Pájaros de papel (Emilio Aragón, 2010)
Sorprendida, así es como me encuentro ante este hallazgo. El eterno payaso y médico de familia debuta para dar un revés a todas las malas expectativas creadas.
Una propuesta arriesgada la que presenta Emilio Aragón como opera prima, la verdad. Arriesgada porque el tema de la guerra civil y la dictadura ya está demasiado manoseado. Y arriesgada, además, porque es difícil destacar hoy entre toda la morralla de cine español que emerge al estilo 'Pagafantas' que inunda nuestras taquillas.
La película tiene fallos. Bastantes. Y algunos imperdonables si tenemos en cuenta que el guionista, Fernando Castets, ha dado a luz a otras grandes obras como 'El mismo amor, la misma lluvia' (1999), 'El hijo de la novia' (2001) o 'Luna de Avellaneda' (2004). Y es que, por ejemplo, la trama principal transcurre un año después del fin de la guerra civil, tal y como indica el prólogo de la cinta. Esto es 1940. ¿Cómo entonces pueden los personajes asistir a una proyección del NO-DO si éste no comenzó a emitirse hasta 1942/43?
Por otra parte, el final es demasiado atropellado y no se prepara bien al espectador para la sucesión de acciones que parecen surgir espontáneamente de la nada. Y, además, hay personajes como el interpretado por Lluís Homar que no terminan de resultar convincentes debido a una mala dirección de actores. Aunque reconozco que otros como Imanol Arias o Carmen Machi cuentan con una interpretación increíble (por un momento pude olvidar a Aída, aunque con Antonio Alcántara no me ocurrió lo mismo). Destacable también la actuación de Roger Princep, entrañable en sus papel de niño cabezón y pícaro ansioso por entender cuanto le rodea.

○ ○ ○ ○

**LISTA DE EJERCICIOS:**
#1 Según la reseña de Pájaros de papel, ¿quién escribió el guion de la película?
#2 Copia de la reseña, sin cambiar nada, todo lo que va desde "Pájaros de papel" hasta "malas expectativas creadas.".

**Datos de ubicación por coordenadas de píxel:**
○ ○ ○ ○

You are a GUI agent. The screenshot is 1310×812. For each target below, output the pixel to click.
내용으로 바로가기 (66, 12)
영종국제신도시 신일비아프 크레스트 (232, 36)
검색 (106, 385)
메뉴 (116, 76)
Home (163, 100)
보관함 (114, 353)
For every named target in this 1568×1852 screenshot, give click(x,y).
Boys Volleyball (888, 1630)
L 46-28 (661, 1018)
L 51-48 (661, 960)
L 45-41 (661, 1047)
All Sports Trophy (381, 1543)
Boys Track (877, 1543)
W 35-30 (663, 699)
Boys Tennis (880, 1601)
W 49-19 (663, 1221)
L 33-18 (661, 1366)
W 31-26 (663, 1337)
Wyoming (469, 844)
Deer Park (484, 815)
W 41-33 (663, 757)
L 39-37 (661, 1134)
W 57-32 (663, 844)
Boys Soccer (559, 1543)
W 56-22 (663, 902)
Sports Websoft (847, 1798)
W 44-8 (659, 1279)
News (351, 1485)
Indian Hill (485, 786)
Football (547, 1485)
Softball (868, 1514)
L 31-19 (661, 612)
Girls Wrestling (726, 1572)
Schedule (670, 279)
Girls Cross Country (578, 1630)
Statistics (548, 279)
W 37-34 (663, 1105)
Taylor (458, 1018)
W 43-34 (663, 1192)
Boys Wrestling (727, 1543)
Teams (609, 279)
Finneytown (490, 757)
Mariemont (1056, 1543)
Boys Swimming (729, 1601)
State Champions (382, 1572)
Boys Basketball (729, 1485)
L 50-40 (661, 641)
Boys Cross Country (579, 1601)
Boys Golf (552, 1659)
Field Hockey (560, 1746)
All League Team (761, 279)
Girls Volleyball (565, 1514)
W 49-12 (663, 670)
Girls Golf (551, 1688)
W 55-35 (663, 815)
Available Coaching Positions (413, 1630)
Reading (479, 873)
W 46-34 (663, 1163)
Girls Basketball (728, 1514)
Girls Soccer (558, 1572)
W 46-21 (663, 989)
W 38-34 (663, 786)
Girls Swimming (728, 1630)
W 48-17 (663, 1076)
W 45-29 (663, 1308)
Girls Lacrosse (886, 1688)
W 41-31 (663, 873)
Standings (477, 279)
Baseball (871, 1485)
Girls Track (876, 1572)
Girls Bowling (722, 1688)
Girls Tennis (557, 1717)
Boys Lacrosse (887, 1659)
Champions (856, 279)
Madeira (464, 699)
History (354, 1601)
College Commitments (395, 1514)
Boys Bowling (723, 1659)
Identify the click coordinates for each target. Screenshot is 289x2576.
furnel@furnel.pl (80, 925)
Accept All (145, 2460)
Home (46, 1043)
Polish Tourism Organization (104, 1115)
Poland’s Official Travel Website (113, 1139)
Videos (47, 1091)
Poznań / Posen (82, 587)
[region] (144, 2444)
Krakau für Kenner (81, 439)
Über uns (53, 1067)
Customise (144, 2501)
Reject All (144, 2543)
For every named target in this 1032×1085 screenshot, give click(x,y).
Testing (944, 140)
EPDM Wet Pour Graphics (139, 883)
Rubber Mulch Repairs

○ ○ ○ ○

**RESPUESTAS:**
#1 Fernando Castets.

#2
Pájaros de papel (Emilio Aragón, 2010)
Sorprendida, así es como me encuentro ante este hallazgo. El eterno payaso y médico de familia debuta para dar un revés a todas las malas expectativas creadas.